CONSIGNE. D'après l'extrait, à quelle date les procès des trois requérants doivent-ils commencer ?

|
|
- Cette décision concerne trois requêtes présentées respectivement aux noms de Jean S. Brault, Paul Coffin et Joseph Charles Guité, qui font tous trois l'objet d'une mise en accusation directe du procureur général du Québec pour de multiples accusations de fraude et de conspiration en vertu du Code criminel. Leurs procès doivent débuter le 2 mai 2005 devant des tribunaux composés d'un juge de la Cour supérieure du Québec et d'un jury, et devraient durer de quatre à six semaines. Entre-temps, ils ont été cités à comparaître devant cette Commission afin de témoigner sur les questions relevant de son mandat. Dans leurs requêtes, ils demandent que leurs témoignages fassent l'objet d'une ordonnance de non-publication jusqu'à la fin de leurs procès criminels.
- L'expression " non-publication " utilisée dans cette décision désigne une interdiction de publication au sens du paragraphe 486(4.9) du Code criminel qui prévoit qu'il " est interdit à quiconque de publier ou de diffuser... tout élément de preuve, renseignement ou observation présentés lors d'une audience ", c'est-à-dire, ici, une audience de la Commission. Mon interprétation de cette disposition est que " diffuser " désigne également toute diffusion par Internet.
- Le mot " diffuser " signifie " diffuser au public "; ainsi, une interdiction de publication n'empêcherait pas un télédiffuseur tel que CPAC de continuer à capter les images et le son de l'enquête de la Commission, et de les transmettre à la salle des médias et aux autres destinations internes, comme cela se fait présentement. La règle 50 des Règles de Procédure et de Pratique ne doit pas être comprise comme interdisant cette pratique.
- Les trois requérants demandent que l'interdiction de publication s'applique non seulement à leurs propres témoignages mais aussi aux témoignages d'autres personnes reliées à leurs chefs d'accusation. Il convient de rappeler que les procureurs de la Commission ont convenu et pris l'engagement dès le début des audiences de ne pas présenter devant la Commission de preuve reliée aux questions faisant l'objet des accusations pénales portées contre les requérants. Cet engagement continuera d'être respecté. Il se peut toutefois que les témoignages des requérants eux-mêmes suscitent d'autres problèmes, concernant par exemple l'impression que des jurés potentiels pourraient en tirer au sujet de leur caractère ou de leur conduite. Je traiterai de cette question un peu plus loin; pour le moment, je me limite à dire, pour des raisons que j'expliquerai ci-après, que je ne suis pas convaincu qu'une interdiction de publication soit justifiée à l'égard de la preuve déposée par des personnes autres que les requérants eux-mêmes.

DONNÉES.
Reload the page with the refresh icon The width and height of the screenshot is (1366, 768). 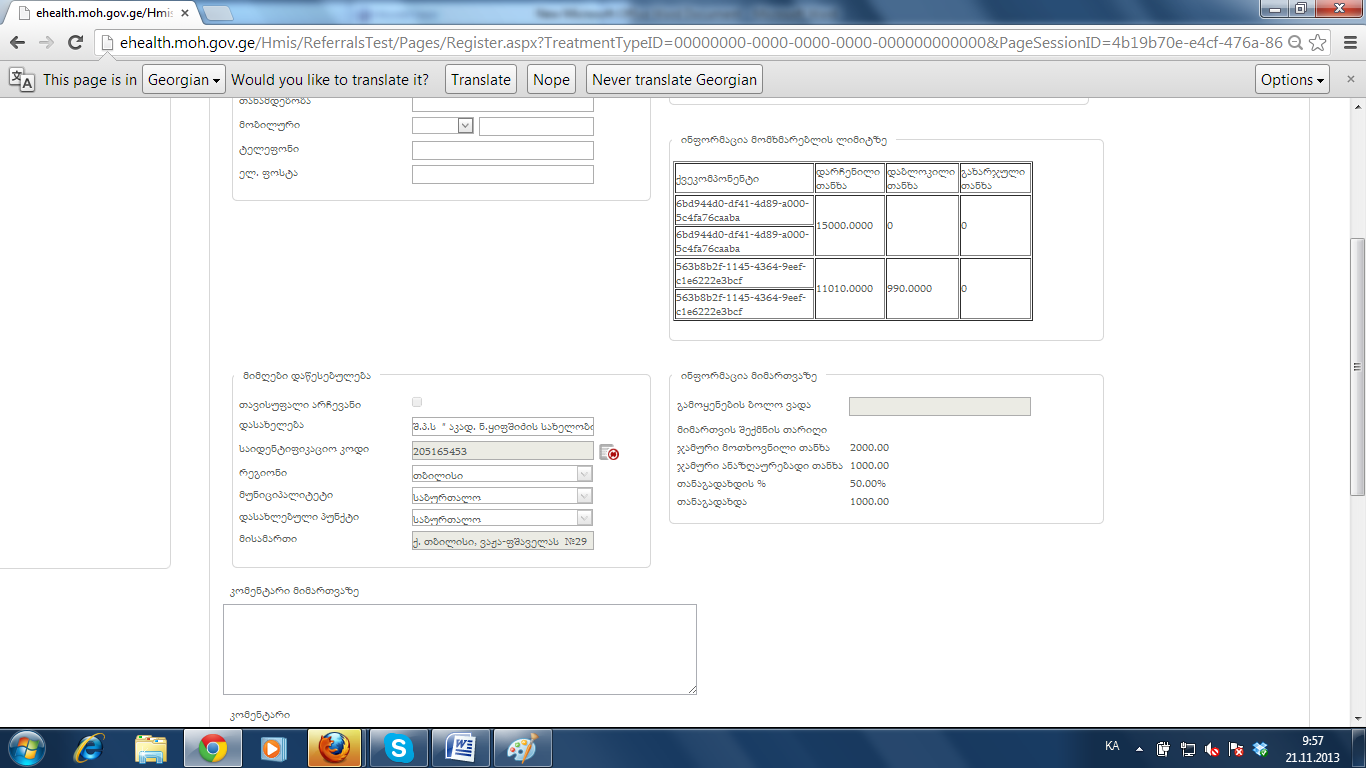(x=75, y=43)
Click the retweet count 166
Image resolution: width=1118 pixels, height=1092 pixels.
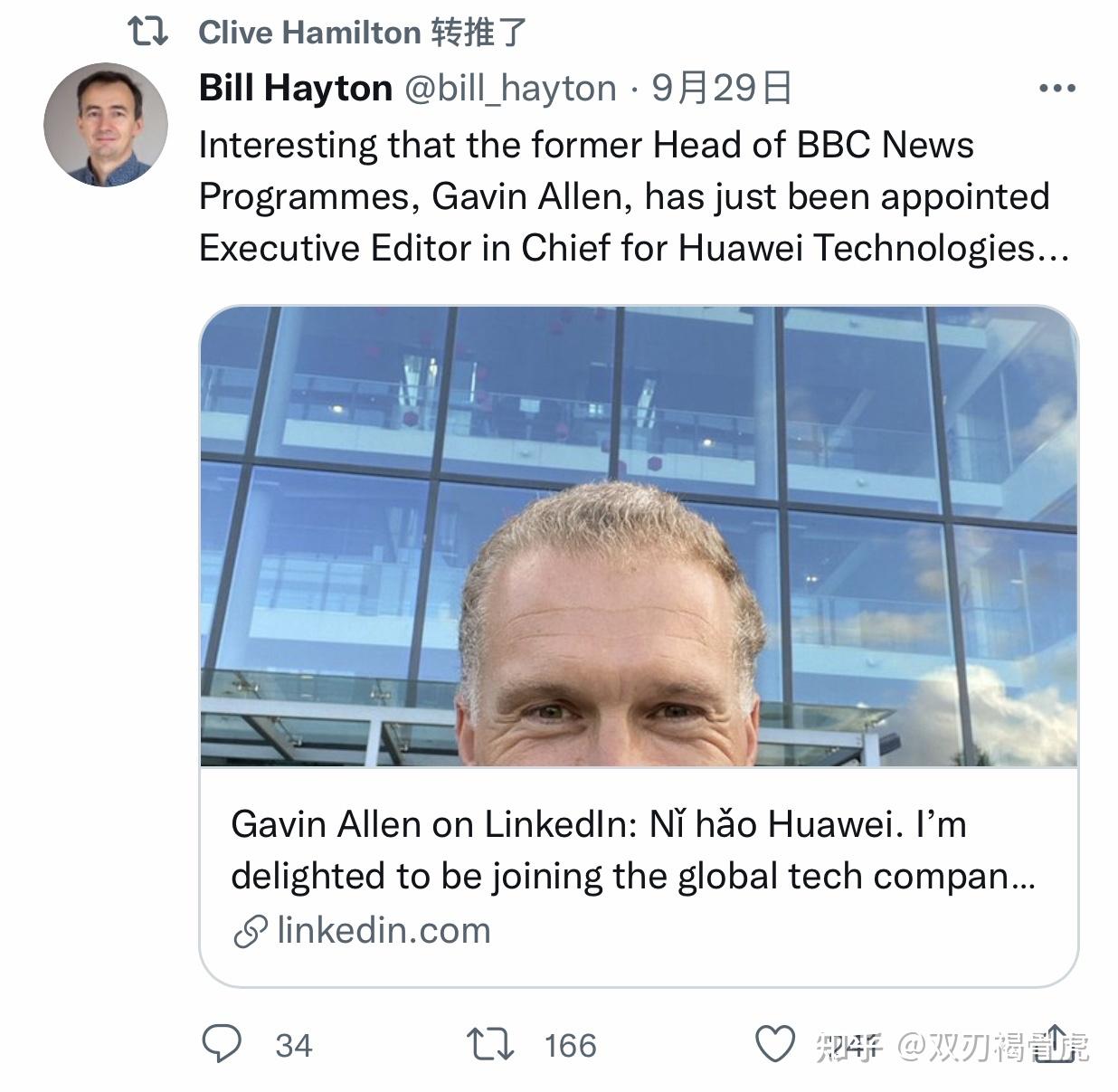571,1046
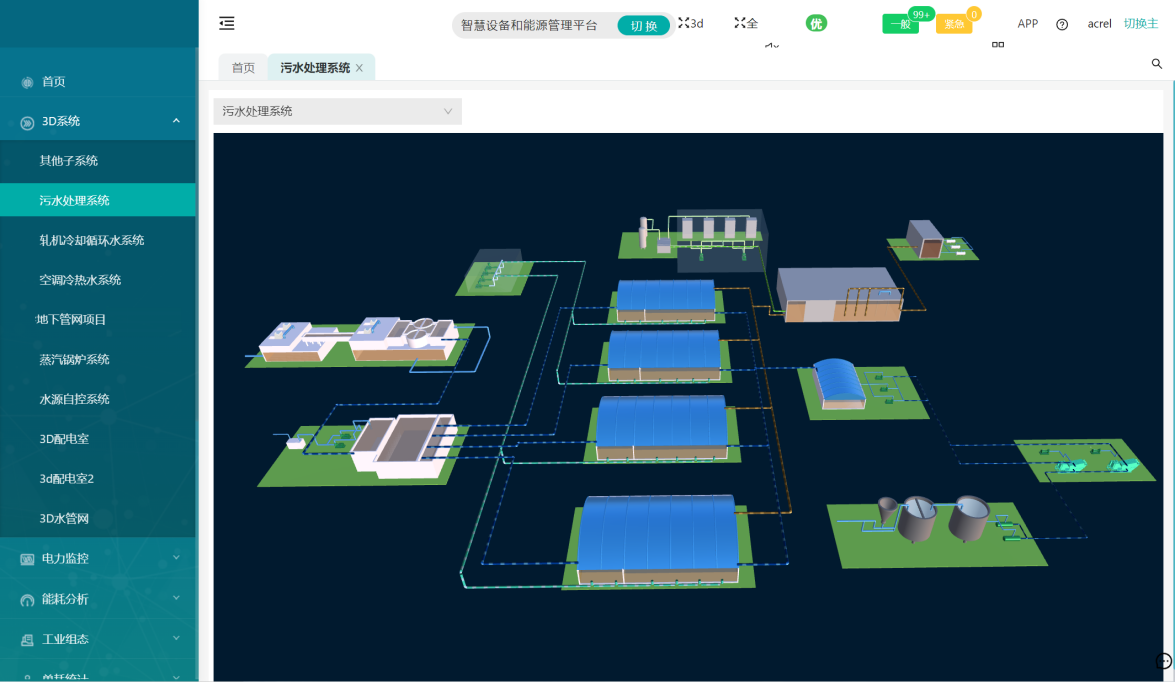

RÉSULTAT. Le 2 mai 2005.